[Stored data]

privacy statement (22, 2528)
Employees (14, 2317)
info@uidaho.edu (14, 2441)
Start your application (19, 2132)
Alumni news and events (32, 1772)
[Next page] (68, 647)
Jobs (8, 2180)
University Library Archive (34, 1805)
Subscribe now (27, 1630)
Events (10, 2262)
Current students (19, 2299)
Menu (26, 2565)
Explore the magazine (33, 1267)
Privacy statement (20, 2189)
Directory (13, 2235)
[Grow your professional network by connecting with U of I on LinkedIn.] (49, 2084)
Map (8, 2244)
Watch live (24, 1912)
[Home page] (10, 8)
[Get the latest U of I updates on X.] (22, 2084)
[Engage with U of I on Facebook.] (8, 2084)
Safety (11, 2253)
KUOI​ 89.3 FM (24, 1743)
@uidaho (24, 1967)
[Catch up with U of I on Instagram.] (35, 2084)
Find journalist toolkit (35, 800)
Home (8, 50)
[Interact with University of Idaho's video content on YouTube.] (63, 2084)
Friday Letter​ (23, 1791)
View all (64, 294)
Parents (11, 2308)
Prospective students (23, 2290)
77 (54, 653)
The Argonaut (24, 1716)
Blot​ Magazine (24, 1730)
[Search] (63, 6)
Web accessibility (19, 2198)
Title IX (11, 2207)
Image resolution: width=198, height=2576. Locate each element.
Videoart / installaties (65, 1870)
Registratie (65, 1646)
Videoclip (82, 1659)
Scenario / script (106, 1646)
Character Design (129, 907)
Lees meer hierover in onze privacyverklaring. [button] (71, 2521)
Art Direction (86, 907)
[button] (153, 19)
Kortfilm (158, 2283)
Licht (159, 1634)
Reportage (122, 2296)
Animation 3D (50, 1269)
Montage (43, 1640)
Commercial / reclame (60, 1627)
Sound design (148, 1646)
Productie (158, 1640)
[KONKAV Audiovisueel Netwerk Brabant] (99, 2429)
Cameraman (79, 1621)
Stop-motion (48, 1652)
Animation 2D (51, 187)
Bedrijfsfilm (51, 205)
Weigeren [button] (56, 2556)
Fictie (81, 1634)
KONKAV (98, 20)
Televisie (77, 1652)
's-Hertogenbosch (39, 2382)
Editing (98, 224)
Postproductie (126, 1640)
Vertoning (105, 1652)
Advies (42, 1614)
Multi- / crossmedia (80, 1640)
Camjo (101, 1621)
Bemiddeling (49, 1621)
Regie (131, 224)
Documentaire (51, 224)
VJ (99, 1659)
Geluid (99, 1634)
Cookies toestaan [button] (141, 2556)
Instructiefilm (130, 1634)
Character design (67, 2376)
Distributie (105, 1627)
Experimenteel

Work order:
Filter the records down to the lines containing the word "Character", and copy those.

The answer:
Character Design (129, 907)
Character design (67, 2376)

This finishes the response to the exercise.